BEGIN Dataset extract
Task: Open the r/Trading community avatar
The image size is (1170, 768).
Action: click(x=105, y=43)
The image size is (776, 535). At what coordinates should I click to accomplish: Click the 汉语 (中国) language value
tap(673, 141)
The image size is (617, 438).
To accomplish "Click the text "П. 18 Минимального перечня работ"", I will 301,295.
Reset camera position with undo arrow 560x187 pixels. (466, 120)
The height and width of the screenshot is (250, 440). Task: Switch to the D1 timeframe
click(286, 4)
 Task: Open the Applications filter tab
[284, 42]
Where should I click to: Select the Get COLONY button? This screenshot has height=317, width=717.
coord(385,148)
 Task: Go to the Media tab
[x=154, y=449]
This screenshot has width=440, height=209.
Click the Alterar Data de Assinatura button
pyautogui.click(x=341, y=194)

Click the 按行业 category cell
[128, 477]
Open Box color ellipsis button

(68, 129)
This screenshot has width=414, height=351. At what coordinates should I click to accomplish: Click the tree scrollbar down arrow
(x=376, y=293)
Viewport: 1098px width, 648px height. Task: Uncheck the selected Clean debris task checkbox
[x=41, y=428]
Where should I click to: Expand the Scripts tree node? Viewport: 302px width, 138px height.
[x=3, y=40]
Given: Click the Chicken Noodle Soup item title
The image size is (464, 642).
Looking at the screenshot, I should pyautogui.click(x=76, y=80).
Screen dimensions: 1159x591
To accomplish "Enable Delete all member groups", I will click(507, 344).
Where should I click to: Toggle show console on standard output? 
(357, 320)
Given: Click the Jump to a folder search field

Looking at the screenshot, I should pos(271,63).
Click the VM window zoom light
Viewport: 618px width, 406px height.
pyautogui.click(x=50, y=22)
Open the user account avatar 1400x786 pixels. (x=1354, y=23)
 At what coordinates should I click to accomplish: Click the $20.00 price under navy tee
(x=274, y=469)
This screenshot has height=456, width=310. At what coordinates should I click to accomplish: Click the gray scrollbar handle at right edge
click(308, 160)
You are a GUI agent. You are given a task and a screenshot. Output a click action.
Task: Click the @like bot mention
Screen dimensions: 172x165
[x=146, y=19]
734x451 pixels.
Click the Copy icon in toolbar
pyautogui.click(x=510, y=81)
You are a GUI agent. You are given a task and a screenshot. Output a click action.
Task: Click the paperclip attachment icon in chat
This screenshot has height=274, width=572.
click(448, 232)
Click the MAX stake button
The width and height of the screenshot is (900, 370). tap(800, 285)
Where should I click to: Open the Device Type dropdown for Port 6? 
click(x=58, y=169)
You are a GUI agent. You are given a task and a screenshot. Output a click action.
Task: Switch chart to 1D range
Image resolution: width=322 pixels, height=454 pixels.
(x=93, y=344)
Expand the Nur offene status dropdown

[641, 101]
END Dataset extract
### Work instruction
Write the material out exactly, with nothing left out.

### Solution
Task: Open the r/Trading community avatar
The image size is (1170, 768).
Action: click(x=105, y=43)
The image size is (776, 535). At what coordinates should I click to accomplish: Click the 汉语 (中国) language value
tap(673, 141)
The image size is (617, 438).
To accomplish "Click the text "П. 18 Минимального перечня работ"", I will 301,295.
Reset camera position with undo arrow 560x187 pixels. (466, 120)
The height and width of the screenshot is (250, 440). Task: Switch to the D1 timeframe
click(286, 4)
 Task: Open the Applications filter tab
[284, 42]
Where should I click to: Select the Get COLONY button? This screenshot has height=317, width=717.
coord(385,148)
 Task: Go to the Media tab
[x=154, y=449]
This screenshot has width=440, height=209.
Click the Alterar Data de Assinatura button
pyautogui.click(x=341, y=194)

Click the 按行业 category cell
[128, 477]
Open Box color ellipsis button

(68, 129)
This screenshot has width=414, height=351. At what coordinates should I click to accomplish: Click the tree scrollbar down arrow
(x=376, y=293)
Viewport: 1098px width, 648px height. Task: Uncheck the selected Clean debris task checkbox
[x=41, y=428]
Where should I click to: Expand the Scripts tree node? Viewport: 302px width, 138px height.
[x=3, y=40]
Given: Click the Chicken Noodle Soup item title
The image size is (464, 642).
Looking at the screenshot, I should pyautogui.click(x=76, y=80).
Screen dimensions: 1159x591
To accomplish "Enable Delete all member groups", I will click(507, 344).
Where should I click to: Toggle show console on standard output? 
(357, 320)
Given: Click the Jump to a folder search field

Looking at the screenshot, I should pos(271,63).
Click the VM window zoom light
Viewport: 618px width, 406px height.
pyautogui.click(x=50, y=22)
Open the user account avatar 1400x786 pixels. (x=1354, y=23)
 At what coordinates should I click to accomplish: Click the $20.00 price under navy tee
(x=274, y=469)
This screenshot has height=456, width=310. At what coordinates should I click to accomplish: Click the gray scrollbar handle at right edge
click(308, 160)
You are a GUI agent. You are given a task and a screenshot. Output a click action.
Task: Click the @like bot mention
Screen dimensions: 172x165
[x=146, y=19]
734x451 pixels.
Click the Copy icon in toolbar
pyautogui.click(x=510, y=81)
You are a GUI agent. You are given a task and a screenshot. Output a click action.
Task: Click the paperclip attachment icon in chat
This screenshot has height=274, width=572.
click(448, 232)
Click the MAX stake button
The width and height of the screenshot is (900, 370). tap(800, 285)
Where should I click to: Open the Device Type dropdown for Port 6? 
click(x=58, y=169)
You are a GUI agent. You are given a task and a screenshot. Output a click action.
Task: Switch chart to 1D range
Image resolution: width=322 pixels, height=454 pixels.
(x=93, y=344)
Expand the Nur offene status dropdown

[641, 101]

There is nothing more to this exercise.